NEWTON, NJ – Newton’s Merriam Avenue School had help celebrating Love of Reading week. On Thursday, Dr/ Seuss’ birthday celebration was made more special by guest readers from the Halsted Middle School. They gathered in the elementary school’s media center to get their books and their assignments.
They dispersed through the familiar hallways, some pointing out artwork from their days at Merriam Avenue, others recollecting a teacher they had when they were younger.
Gemma Meade and Abby Berkowitz read “Knuffle Bunny Too” to Anne Jhong’s first-grade students.
The children in Lynn Bastek’s first-grade class were treated to Angelico Villaruz reading “If You Give a Pig a Pancake.”
The second-grade students in Mike Sheein’s class listened with attention to Erin Fucito and Kendall Goldschmidt present “Piggie Pie!” They not only read but took turns acting out the story with hand gestures and facial expressions.
Tamara Barkman and Natalie Tagnetti read “If You Give a Moose a Muffin” to Senora Smith’s youngsters.
An impromptu session took place on a rug in the hallway outside of physical education instructor Margaret Waldron’s gym. Melissa Sanchez and Kim Segura-Romero read “I Will Surprise My Friends” by Mo Willems.
Brendon Reid read the tongue-twisting Dr Seuss book “Gerald McBoing Boing” to a music class.
Other guest readers were:
- Luca Morello and Peter Van Orden read “The Sneetches” by Dr Seuss
- Derek Ravshanov read “The Three Robbers” by Tomi Ungerer
- Morgan Conklin read “The Frog Prince Continued” by Jon Scieszka
- Krissy Crepeau read “Walter the Farting Dog” by Audrey Colman
- Ivy Nisler and Jess Vasquez read “Tiki Tiki Tembo” retold by Arlene Mosel
- Asher Smith and Isaiah Wilkins read “And to Think I Saw it on Mulberry Street” by Dr Seuss
- Gabby Zukowski read “Where the Wild Things Are” by Maurice Sendak
- John Ayes read “Limu the Blue Turtle” by Kimo Armitage
The benefits of this program were two-fold; young students had interesting guest readers and the older students got to practice concepts they were learning in their language arts class.

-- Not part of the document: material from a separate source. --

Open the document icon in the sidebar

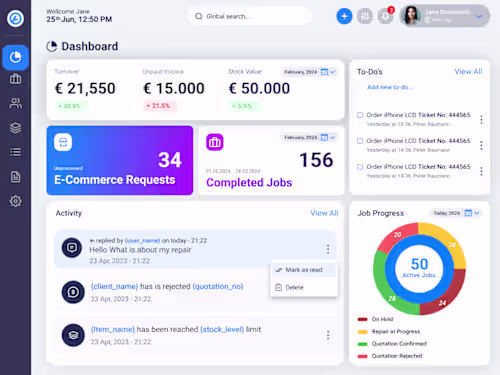(x=15, y=177)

The eight grade students of Jean Perrier have been learning about articulating and presenting through public speaking including reading out loud. They practiced they stories as well as developed questions about the books that would be interesting, appropriate and engaging for the younger students.
“We discussed how to deliver a book; how to hold it, show the illustrations. They needed to look at the book using young childrens’ eyes,” said Perrier.
On her way back to the media center after her reading session Morgan Conklin said, “The kids were ecstatic.”